DES MOINES, Iowa (KCCI/CNN/Gray News) – Students all over Iowa know how much of a burden student debt can be.
It's so overwhelming that many students don't go to college.
Four years ago, that was going to be the case for Kira Conrad until a carpenter she had never met from Des Moines changed everything.
The Winterset native had the grades to be a therapist, but not the tuition money.
“I grew up in a single-parent household and I had three older sisters so paying for all four of us was never an option,” Conard said.
So, at her high school graduation party, she was preparing to break the news, college just wasn't possible.
"Almost made me feel powerless,” Conrad said. “I want to do this. I have this goal, but I can't get there just because of the financial part."
Then, her phone rang. Steve Nielsen was on the other end with some life-changing news.
He was representing a man named Dale Schroeder who wanted to send small-town Iowa kids to college.
"He was that kind of a blue-collar, lunch-pail kind of a guy,” Nielson said of the carpenter who worked 67 years for the same company. “Went to work every day, worked really hard, was frugal like a lot of Iowans."
Schroeder didn’t have a lot of personal property when died in 2005.

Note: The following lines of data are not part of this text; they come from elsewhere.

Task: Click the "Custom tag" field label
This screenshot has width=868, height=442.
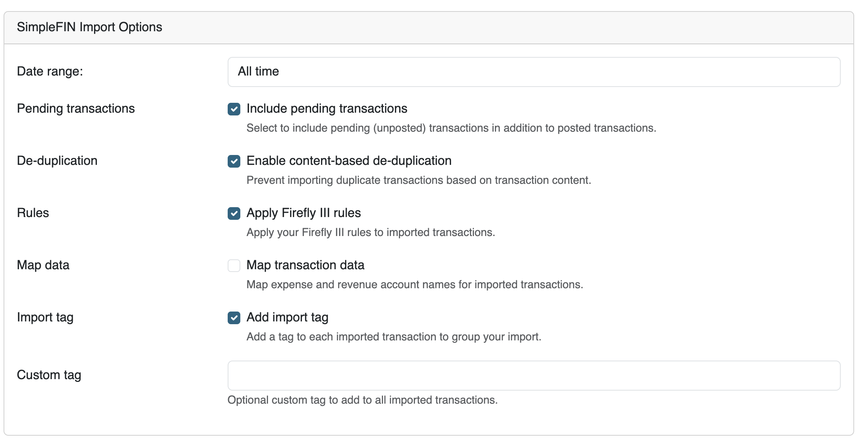Action: click(49, 375)
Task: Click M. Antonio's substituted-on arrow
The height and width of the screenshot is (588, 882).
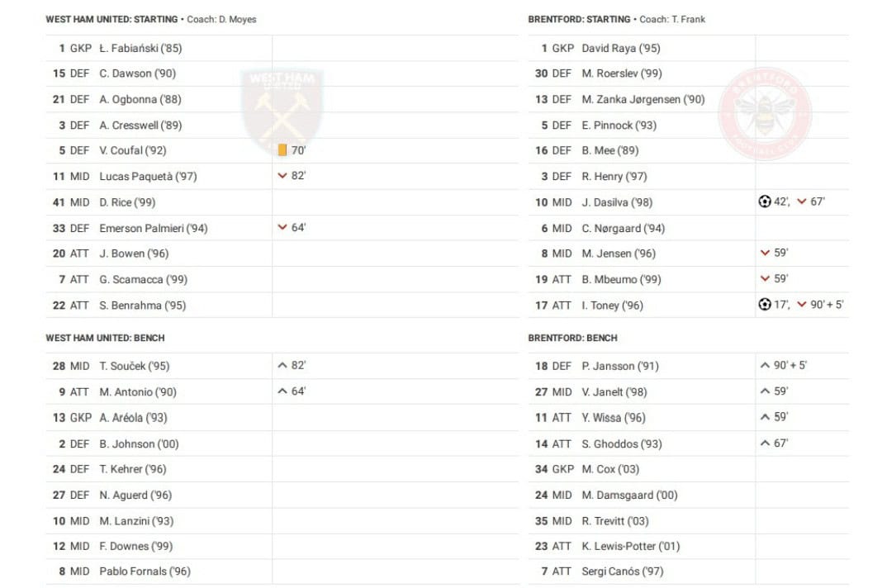Action: (282, 391)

He owned two pair of jeans – one for work and one for church – and a rusty old Chevy truck.
But one thing he did have was a lot of money in the bank.
“I kind of was curious,” said Nielson, who was Schroeder’s friend, but also his attorney. “I said, ‘How much are we talking about, Dale?’ And he said, ‘Oh, just shy of $3 million,’ and I nearly fell out of my chair.”
When Schroeder died he left instructions to send kids to college who couldn’t afford it otherwise.
Before the money ran out, the penny-pinching carpenter picked up the college tab for 33 students, at $80,000 a person.
"For a man that would never meet me, to give me basically a full ride to college, that's incredible,” Conrad said. “That doesn't happen."
Dale Schoeder's obituary said he died with no descendants.
But Saturday night, the 33 Iowans he put through college meet for a meal, gathered around the old carpenter’s lunch box and dubbed themselves “Dale's kids.”
“Dale would be extremely proud,” Nielson said.